* **Your task**
Pick out every line in the items below that contains the word "icon", and copy each one. Case counts.

* **Records for the exercise**
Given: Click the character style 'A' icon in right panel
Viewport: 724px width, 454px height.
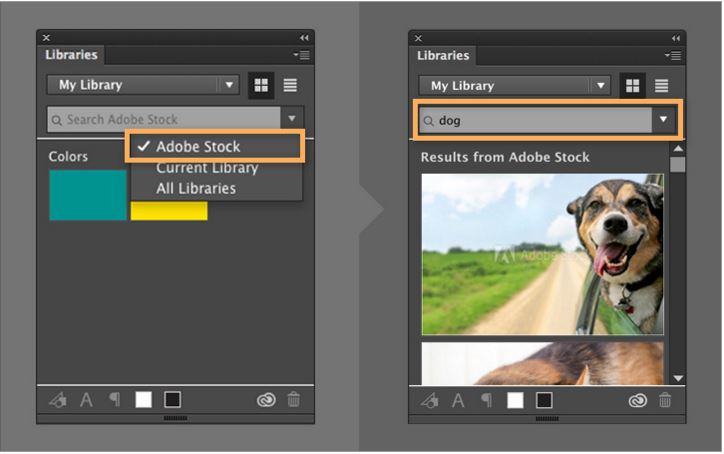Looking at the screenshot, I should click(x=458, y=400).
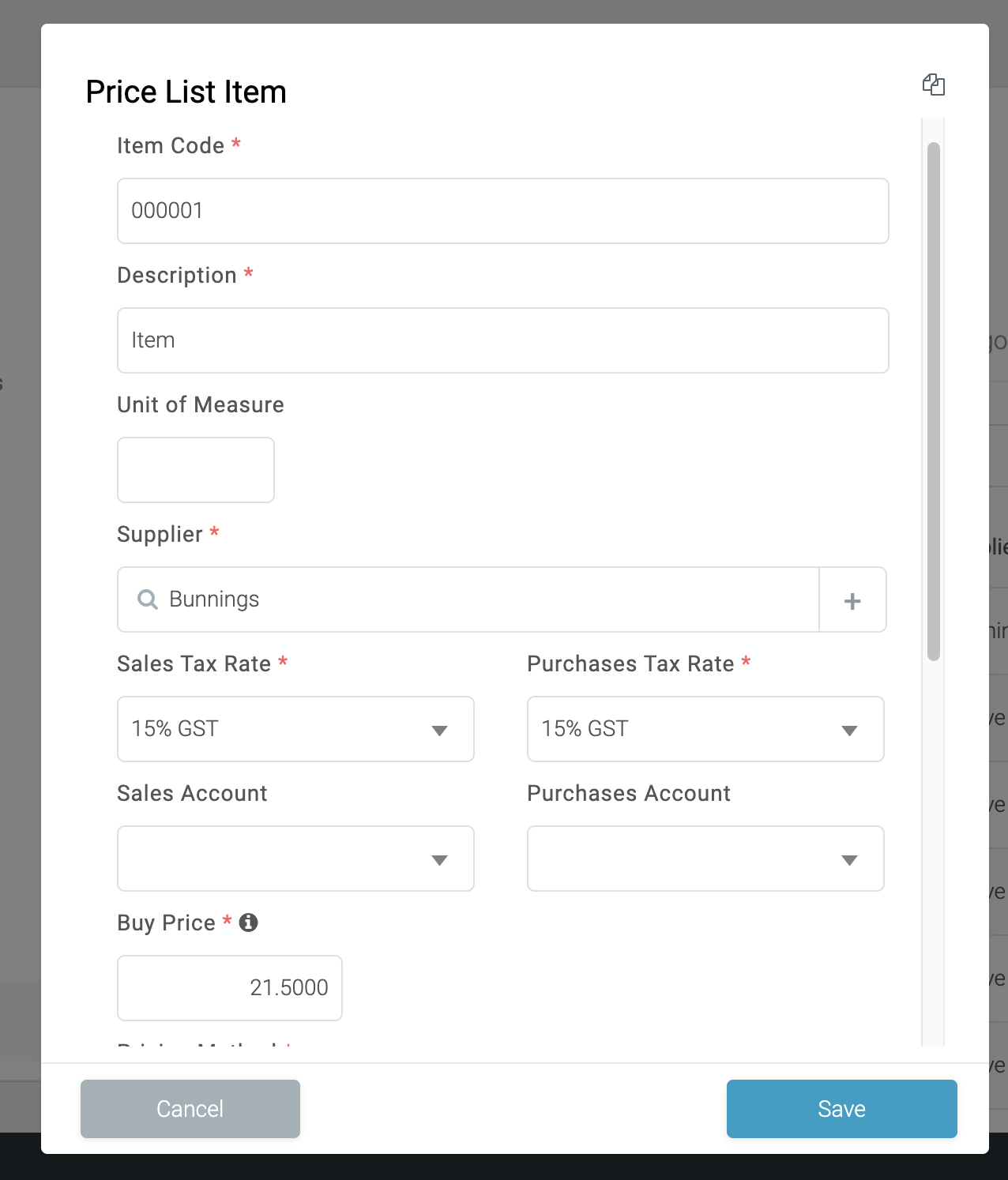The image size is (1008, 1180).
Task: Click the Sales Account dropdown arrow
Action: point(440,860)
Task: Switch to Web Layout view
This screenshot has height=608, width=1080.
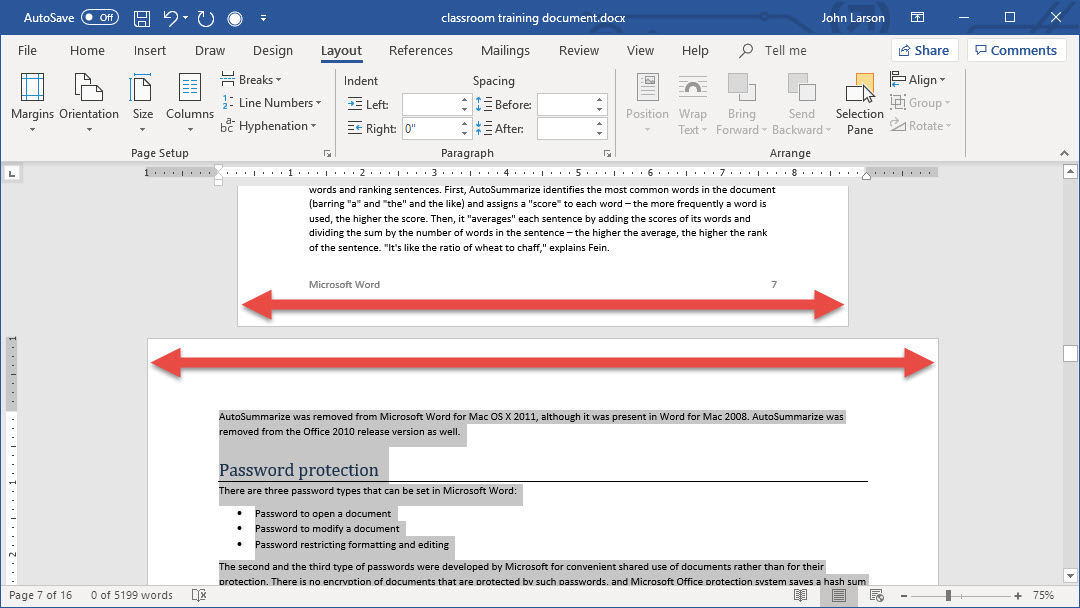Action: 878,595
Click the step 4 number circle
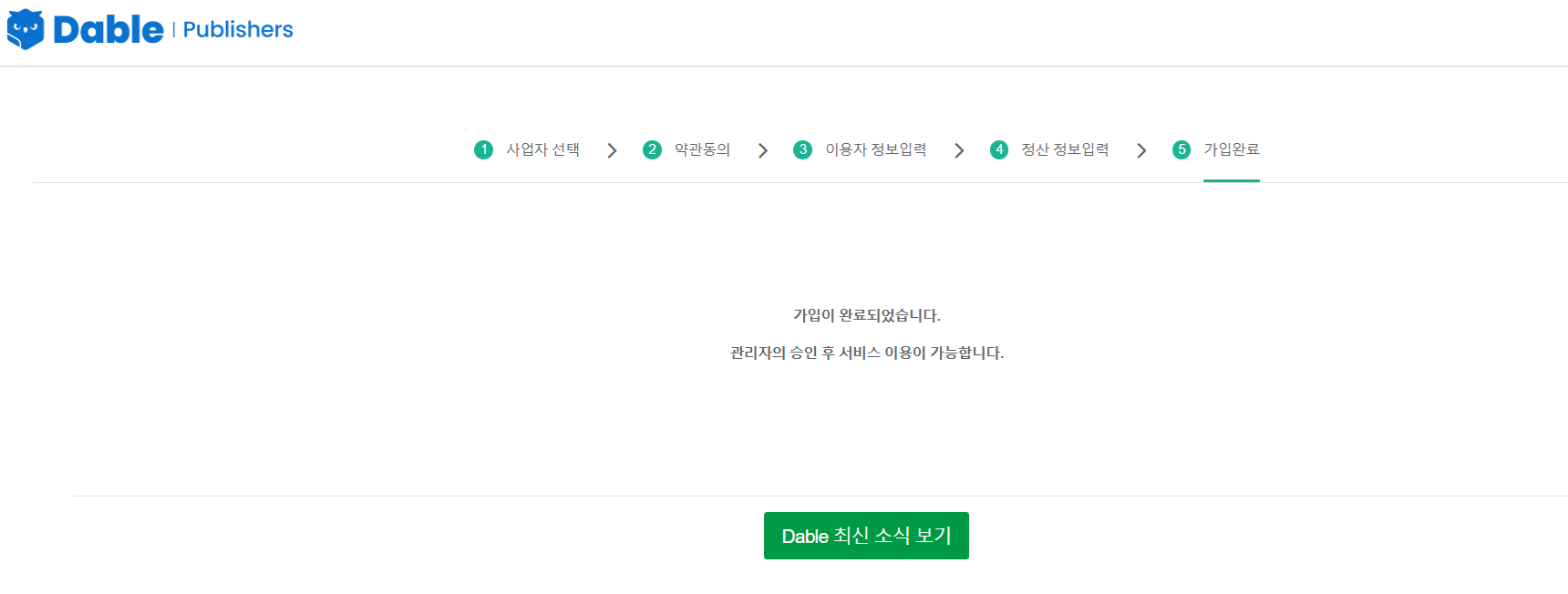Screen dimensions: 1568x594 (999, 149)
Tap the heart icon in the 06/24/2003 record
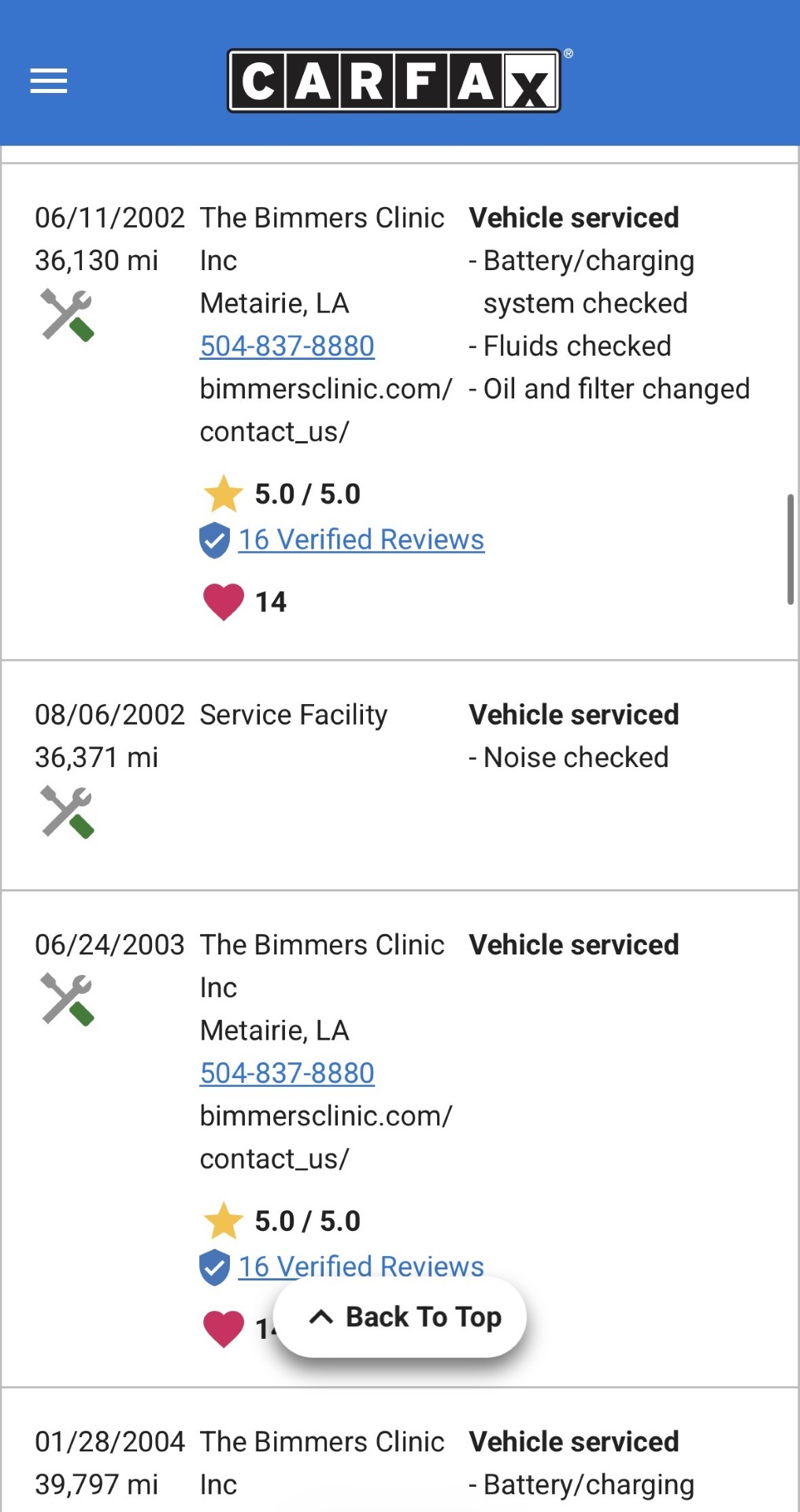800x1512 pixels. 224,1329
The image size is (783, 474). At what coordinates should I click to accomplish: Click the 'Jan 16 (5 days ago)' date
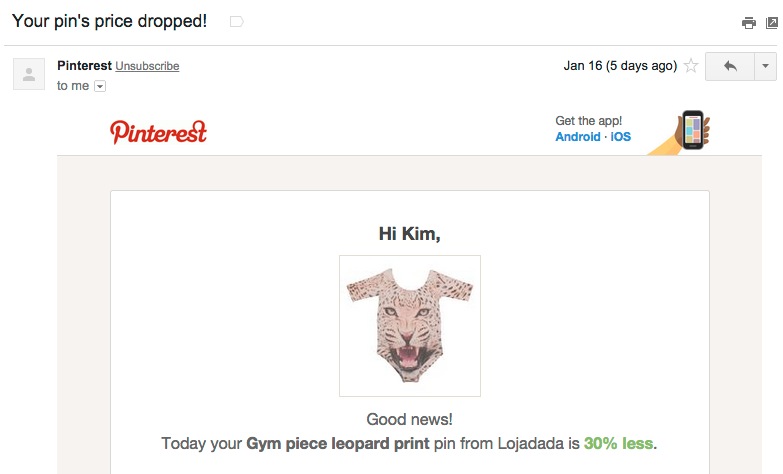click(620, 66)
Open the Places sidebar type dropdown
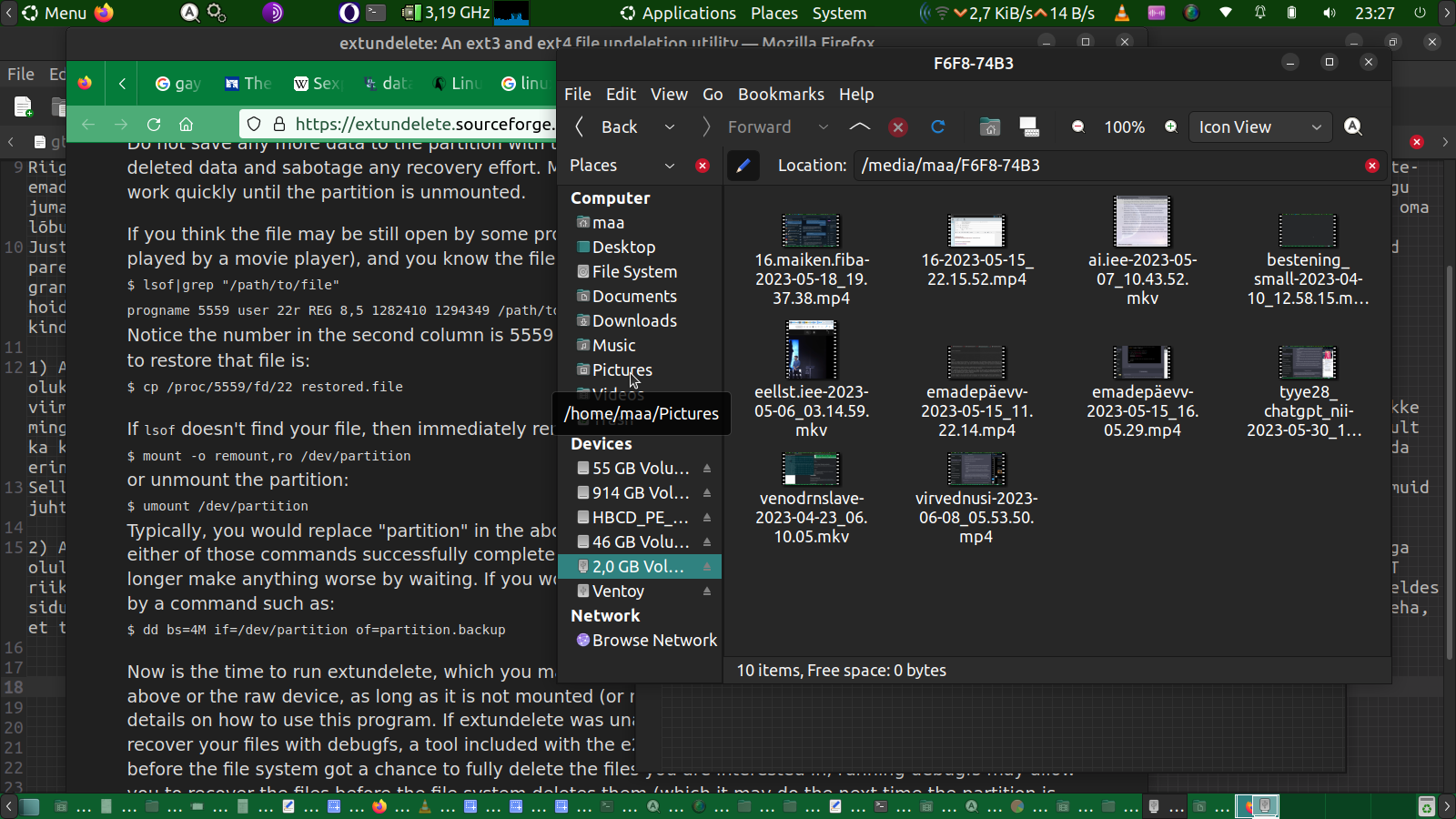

* **Response below**
Given: Click the character style 'A' icon in right panel
Tap the heart icon in the 06/24/2003 record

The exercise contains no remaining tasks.